Any party hereto may change its address or telecopy number for notices and other communications hereunder by notice to the other parties hereto. All notice and other communications given to any party hereto in accordance with the provisions of this Note shall be deemed to have been given on the date of receipt.
Section 14. Certain Definitions. As used in this Note, capitalized terms shall have the following meanings (such meanings to be equally applicable to both the singular and plural forms of the terms defined):
"Agreement Account Principles" means generally accepted accounting principles as in effect in the United States as of the date of this Note, as previously applied by the Borrower in preparing its financial statements.
"Business Day" means, any day that is not a Saturday, Sunday or other day which commercial banks in New York City are authorized or required by law to remain closed.
"Capitalized Lease" of a Person means any lease of property by such Person as lessee which would be capitalized on a balance sheet of such Person prepared in accordance with Agreement Accounting Principles.
"Capitalized Lease Obligations" of a Person means the amount of the obligations of such Person under Capitalized Leases which would be capitalized on a balance sheet of such Person prepared in accordance with Agreement Accounting Principles.
"Closing Date" means the date on which the Principal is advanced under this Note.
"Contaminant" means any waste, pollutant, hazardous substance, toxic substance, hazardous waste, special waste, petroleum or petroleum-derived substance or waste, asbestos, polychlorinated biphenyls ("PCBs"), or any constituent of any such substance or waste, and includes but is not limited to these terms as defined in Environmental, Health or Safety Requirements of Law.

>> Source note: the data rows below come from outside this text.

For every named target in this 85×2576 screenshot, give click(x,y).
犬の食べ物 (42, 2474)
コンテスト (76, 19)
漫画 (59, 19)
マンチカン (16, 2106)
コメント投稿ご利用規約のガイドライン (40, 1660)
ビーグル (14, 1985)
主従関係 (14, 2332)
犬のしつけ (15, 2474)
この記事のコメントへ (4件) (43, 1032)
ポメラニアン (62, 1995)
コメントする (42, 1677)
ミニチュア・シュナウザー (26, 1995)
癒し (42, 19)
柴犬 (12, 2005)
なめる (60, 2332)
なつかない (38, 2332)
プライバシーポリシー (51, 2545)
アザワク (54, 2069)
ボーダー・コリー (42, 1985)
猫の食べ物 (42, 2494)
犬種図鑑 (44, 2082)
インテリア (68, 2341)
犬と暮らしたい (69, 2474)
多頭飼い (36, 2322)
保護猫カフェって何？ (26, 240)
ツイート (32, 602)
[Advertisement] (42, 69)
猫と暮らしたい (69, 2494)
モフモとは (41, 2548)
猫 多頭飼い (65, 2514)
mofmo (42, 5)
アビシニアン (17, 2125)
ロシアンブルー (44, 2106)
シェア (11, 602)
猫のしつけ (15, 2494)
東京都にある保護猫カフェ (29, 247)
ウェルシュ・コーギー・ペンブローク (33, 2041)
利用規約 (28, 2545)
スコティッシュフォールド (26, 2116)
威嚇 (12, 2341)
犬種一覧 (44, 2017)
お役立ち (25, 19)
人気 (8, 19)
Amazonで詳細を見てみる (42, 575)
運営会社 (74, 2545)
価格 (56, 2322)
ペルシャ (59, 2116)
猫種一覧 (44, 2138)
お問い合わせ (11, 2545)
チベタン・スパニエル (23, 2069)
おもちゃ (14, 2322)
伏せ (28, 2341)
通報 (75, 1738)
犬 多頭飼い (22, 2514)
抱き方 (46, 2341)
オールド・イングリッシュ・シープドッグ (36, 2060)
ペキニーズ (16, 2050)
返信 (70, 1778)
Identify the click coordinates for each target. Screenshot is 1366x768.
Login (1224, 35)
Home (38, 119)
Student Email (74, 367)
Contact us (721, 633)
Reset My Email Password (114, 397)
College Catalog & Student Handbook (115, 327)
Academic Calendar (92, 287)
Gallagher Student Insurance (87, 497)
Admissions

"Contingent Obligation", as applied to any Person, means any Contractual Obligation, contingent or otherwise, of that Person with respect to any Indebtedness of another or other obligation or liability of another, including, without limitation, any such Indebtedness, obligation or liability of another directly or indirectly guaranteed, endorsed (otherwise than for collection or deposit in the ordinary course of business), co-made or discounted or sold with recourse by that Person, or in respect of which that Person is otherwise directly or indirectly liable, including Contractual Obligations (contingent or otherwise) arising through any agreement to purchase, repurchase, or otherwise acquire such Indebtedness, obligation or liability or any security therefor, or to provide funds for the payment or discharge thereof (whether in the form of loans, advances, stock purchases, capital contributions or otherwise), or to maintain solvency, assets, level of income, or other financial condition, or to make payment other than for value received.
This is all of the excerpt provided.